Nelle stanze di Joyce getta luce sul lungo e difficile (ma anche gratificante) soggiorno a Trieste, dove nacquero i figli Giorgio e Lucia nonché fiorì l’amicizia letteraria con Italo Svevo. E lo fa evocando i nodi cruciali della sua vita sentimentale con Nora, a partire dall’ossessione per il tradimento riferita al "fedifrago" amico dublinese Cosgrave, che gli aveva fatto chiaramente capire di essere stato il primo a possedere fisicamente Nora (motivo al centro di Esuli). Con l’aggiunta dell’infatuazione per la zurighese Marthe Fleischmann, sua dirimpettaia a Zurigo nella Universitätstrasse durante la permanenza del 1915-19. Apice, nel mostrarci Joyce mentre passa in rassegna la propria esistenza prima del congedo finale, si attiene scrupolosamente ai suoi dati biografici, desunti da un’ampia bibliografia citata, inventando "realisticamente" la concitazione delle ultime ore attorno al capezzale dello scrittore, che involontariamente suscita la venerazione di Carlotta, messa ad accudire un personaggio così famoso (un’altra jeune fille en fleur che, nella finzione, entra nel suo universo emotivo). E la scrittura di Nelle stanze di Joyce sembra confermare un’accattivante consanguineità di Apice con lo stile "introspettivo" joyciano, specie attraverso l’uso di terminologie colloquiali molto pertinenti al mondo disincantato di Nora che sottolineano un ricorso all’ironia sempre presente nell’autore dell’Ulisse.
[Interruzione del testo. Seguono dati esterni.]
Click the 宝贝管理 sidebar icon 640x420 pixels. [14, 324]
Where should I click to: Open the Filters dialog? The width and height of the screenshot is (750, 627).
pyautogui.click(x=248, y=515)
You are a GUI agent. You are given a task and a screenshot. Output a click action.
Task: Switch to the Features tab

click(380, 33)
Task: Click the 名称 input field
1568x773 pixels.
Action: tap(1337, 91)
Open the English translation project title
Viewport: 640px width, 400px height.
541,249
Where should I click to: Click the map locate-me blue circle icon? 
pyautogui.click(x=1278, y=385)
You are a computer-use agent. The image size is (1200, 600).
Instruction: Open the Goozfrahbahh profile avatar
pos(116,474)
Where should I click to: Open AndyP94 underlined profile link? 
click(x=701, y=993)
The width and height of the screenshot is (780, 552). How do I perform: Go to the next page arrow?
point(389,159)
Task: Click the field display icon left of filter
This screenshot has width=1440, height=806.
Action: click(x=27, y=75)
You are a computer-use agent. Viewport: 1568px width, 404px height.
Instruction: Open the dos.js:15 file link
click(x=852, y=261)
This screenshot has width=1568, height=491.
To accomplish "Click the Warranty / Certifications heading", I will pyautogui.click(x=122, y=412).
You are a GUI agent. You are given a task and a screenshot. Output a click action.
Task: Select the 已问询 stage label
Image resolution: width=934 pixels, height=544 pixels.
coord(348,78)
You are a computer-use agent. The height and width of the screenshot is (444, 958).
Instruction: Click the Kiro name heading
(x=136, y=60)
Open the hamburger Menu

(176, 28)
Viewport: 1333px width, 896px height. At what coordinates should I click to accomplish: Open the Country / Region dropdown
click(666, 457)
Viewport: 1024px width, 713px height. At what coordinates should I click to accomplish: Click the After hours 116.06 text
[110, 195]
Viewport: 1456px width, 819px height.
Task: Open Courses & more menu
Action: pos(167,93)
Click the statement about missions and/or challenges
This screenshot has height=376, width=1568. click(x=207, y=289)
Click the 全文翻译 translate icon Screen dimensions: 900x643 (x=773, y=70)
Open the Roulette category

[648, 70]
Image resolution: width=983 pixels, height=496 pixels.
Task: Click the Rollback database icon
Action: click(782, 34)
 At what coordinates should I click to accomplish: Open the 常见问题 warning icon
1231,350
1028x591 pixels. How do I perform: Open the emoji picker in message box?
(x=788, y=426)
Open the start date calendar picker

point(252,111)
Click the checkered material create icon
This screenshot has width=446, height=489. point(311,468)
Significativa, per esempio, l’attribuzione a Nora, che non si rassegna innanzi al marito immobilizzato in un letto d’ospedale, di questa considerazione rassicurante: «So che è capacissimo di saltare giù dal letto, abbracciarmi davanti a tutti, e lanciarsi in un attacco di loquacità, declamando versi osceni o esibendosi in qualche danza demenziale di sua invenzione».